Last Sunday we were in San Francisco, eating lunch with two depressed people. Charlen’s cousin is four feet ten and weighs about 220 pounds. Her hair isn’t brushed. Her face is puffy. She talks about how sad everything makes her. Her husband didn’t say too much. He appraises houses in the Phoenix real estate market. He talked about that a little. He said he’s still making money. Their children are all right, daughter an MIT graduate and an architect; son learning his dad’s business. They drive a new Land Rover, which the woman hates: it uses too much gas. Why didn’t they buy a hybrid? I don’t think gas is her deal. I suggested a bicycle for Charlen’s cousin. Maybe she could ride to the store for her beer instead of driving the SUV. Charlen said she’d never do it.
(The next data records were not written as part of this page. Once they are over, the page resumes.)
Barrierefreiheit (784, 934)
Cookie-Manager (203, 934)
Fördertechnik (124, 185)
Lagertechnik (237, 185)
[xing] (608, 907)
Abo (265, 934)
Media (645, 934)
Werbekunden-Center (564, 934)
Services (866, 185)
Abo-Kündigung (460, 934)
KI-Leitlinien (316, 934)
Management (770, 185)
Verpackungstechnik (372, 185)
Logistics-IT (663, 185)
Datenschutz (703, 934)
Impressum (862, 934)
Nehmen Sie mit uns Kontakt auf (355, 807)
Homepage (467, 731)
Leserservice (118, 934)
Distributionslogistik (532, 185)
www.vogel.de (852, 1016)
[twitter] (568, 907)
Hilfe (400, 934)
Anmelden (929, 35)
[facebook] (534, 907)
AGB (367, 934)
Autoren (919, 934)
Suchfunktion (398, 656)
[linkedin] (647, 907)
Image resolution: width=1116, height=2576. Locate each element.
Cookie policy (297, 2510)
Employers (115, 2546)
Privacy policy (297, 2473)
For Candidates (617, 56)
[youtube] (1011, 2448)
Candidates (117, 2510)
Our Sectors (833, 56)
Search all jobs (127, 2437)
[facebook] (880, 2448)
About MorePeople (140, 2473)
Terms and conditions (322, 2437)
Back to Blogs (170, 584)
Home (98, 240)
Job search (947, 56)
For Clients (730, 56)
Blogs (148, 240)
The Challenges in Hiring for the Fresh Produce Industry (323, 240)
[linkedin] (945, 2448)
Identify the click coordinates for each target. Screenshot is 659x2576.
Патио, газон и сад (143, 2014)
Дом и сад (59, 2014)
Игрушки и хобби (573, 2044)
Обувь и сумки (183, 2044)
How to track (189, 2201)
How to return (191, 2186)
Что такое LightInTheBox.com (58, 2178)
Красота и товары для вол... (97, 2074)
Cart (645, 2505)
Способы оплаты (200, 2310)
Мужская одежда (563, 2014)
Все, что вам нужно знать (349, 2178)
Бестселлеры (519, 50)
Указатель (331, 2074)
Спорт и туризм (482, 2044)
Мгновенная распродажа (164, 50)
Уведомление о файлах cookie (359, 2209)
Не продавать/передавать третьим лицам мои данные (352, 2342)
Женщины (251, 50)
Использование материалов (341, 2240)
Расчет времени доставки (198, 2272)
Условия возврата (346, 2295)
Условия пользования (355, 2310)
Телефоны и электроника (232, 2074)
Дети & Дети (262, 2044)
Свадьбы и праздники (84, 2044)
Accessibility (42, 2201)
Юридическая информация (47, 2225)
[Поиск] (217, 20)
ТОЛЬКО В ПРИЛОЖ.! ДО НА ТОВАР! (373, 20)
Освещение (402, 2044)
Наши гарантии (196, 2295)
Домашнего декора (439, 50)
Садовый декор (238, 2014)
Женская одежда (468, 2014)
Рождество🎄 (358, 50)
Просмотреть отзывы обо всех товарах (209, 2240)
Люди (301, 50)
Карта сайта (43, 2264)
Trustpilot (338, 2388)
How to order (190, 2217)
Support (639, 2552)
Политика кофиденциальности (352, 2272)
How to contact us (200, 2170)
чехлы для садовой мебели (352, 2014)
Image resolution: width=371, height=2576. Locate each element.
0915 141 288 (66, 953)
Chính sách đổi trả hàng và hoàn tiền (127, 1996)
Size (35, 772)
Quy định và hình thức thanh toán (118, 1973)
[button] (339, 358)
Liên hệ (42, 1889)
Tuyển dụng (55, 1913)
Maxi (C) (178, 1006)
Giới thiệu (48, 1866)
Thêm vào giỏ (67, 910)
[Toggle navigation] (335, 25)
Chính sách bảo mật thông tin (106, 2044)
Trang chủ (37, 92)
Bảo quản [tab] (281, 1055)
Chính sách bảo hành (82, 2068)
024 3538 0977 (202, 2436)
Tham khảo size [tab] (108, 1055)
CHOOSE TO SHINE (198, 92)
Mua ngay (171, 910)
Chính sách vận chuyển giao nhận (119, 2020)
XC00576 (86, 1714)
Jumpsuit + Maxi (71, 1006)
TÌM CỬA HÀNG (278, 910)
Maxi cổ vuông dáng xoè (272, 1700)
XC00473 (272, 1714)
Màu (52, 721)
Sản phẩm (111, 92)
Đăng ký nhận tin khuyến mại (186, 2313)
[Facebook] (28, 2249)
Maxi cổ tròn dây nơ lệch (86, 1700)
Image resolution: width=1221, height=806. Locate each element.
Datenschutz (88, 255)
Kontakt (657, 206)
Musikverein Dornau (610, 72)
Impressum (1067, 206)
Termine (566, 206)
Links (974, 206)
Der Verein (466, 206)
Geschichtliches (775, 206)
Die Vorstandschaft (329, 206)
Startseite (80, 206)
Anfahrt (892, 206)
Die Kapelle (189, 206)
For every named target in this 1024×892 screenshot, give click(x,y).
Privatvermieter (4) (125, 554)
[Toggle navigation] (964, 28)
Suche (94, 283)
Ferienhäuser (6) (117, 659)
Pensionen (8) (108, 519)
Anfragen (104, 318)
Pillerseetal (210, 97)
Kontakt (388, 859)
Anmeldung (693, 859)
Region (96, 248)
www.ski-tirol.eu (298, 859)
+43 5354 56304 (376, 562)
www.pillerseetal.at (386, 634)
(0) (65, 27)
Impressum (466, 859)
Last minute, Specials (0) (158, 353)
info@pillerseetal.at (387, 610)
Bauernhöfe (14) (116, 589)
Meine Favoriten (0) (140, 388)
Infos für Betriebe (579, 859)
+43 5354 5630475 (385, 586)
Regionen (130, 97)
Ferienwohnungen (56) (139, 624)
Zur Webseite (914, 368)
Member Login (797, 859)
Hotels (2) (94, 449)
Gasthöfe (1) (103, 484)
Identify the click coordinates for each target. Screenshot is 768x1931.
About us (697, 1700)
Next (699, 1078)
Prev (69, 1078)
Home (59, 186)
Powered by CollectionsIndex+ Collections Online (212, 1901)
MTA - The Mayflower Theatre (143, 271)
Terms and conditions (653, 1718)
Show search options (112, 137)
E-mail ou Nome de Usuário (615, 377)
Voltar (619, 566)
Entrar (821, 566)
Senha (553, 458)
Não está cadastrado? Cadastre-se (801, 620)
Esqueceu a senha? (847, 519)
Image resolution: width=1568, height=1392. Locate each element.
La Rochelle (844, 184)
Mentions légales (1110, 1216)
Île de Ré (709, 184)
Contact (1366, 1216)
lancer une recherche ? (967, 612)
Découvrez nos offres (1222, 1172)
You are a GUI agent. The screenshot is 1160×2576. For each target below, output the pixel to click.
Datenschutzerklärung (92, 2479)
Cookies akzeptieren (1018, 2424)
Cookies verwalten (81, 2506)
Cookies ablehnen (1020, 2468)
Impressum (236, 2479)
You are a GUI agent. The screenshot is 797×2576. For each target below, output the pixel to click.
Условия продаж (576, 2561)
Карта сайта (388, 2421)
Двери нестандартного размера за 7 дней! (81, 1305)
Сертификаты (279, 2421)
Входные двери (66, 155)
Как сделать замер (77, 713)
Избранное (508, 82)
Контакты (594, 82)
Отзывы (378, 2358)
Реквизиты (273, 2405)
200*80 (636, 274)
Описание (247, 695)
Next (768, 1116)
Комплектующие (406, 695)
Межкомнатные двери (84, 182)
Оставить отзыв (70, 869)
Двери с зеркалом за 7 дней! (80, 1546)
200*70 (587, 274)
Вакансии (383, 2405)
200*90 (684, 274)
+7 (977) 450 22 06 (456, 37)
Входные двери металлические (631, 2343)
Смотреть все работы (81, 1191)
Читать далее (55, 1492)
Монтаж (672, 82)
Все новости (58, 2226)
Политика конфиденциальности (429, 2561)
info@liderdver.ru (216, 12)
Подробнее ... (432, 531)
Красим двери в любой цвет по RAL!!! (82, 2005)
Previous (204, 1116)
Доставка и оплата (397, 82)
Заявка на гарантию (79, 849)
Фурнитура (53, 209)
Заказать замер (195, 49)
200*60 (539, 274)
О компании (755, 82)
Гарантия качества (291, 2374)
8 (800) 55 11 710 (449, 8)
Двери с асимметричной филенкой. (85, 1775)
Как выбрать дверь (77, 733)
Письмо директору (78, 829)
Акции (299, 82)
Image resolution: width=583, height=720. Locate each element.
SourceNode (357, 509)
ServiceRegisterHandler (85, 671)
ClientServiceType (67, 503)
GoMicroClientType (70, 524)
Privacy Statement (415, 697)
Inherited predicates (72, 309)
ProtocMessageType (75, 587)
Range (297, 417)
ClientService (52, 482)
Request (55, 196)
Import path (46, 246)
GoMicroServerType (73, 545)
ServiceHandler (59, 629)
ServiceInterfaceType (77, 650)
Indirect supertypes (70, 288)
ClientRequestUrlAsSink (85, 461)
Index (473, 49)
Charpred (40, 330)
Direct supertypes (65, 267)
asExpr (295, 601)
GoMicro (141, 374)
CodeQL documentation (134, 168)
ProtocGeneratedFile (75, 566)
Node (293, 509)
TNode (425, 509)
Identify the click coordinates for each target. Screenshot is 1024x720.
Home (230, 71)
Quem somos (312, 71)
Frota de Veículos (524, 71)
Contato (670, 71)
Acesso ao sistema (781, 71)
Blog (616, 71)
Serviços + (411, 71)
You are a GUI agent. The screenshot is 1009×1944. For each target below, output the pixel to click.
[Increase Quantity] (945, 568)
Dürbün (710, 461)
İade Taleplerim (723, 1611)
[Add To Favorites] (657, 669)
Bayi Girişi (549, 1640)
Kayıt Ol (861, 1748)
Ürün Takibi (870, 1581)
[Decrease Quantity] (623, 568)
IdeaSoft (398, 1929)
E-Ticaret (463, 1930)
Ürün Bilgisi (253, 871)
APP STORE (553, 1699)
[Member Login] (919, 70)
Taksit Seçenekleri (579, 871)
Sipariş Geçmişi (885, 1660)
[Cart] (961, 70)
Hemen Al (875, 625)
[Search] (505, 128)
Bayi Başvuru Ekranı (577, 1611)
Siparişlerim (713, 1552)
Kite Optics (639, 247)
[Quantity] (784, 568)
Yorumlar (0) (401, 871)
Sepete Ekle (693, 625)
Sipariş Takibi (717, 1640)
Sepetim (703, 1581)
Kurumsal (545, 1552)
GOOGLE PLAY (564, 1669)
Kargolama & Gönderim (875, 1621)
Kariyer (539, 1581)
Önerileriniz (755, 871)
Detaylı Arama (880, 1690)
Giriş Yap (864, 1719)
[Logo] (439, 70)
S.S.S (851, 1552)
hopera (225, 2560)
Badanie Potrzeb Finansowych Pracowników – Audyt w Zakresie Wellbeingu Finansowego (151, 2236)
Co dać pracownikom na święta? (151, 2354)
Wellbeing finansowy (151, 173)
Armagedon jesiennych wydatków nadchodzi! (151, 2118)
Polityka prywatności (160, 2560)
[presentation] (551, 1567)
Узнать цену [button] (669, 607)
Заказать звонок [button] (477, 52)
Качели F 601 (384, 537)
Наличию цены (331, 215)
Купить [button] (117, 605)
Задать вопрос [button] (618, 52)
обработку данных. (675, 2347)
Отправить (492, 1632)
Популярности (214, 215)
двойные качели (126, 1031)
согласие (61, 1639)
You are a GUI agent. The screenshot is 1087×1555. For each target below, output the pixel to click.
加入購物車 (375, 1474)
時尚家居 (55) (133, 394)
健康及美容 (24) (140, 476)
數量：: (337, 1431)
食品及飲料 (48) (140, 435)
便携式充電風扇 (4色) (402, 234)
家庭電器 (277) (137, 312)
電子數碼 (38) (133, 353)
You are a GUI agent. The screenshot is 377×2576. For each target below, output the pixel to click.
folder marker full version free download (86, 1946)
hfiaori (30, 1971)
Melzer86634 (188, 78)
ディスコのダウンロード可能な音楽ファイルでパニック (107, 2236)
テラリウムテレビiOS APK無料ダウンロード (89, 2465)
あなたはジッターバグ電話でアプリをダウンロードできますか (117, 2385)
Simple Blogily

Her husband is about six feet tall and pushing 300. He takes pills during lunch and after lunch. He repeats himself. Maybe he’d like to ride a bike to his office. Where’s his office? Charlen says it’s in their house. So that was last Sunday. The lunch took two hours. We were in a restaurant on Hayes Street called Thanatos, which is Greek for death. It’s a nice little bistro with black-and-white photographs of mortuaries on all its walls. You walk in and see a photograph of a funeral in Colma in the 1930s, long line of people. Maybe it’s a politician or an athlete in the coffin. It doesn’t say. There’s a priest at the head of the line of mourners. He’s got a censer. He’s wearing a stole and alb. He’s churched his fingers. Charlen thought it might lift their spirits a little, this death-theme restaurant. They loved the place, hence the too-long lunch. The woman said it reminded her of a cathedral. “Which one?” Charlen wanted to know. “I don’t know,” the woman said. “Any cathedral.”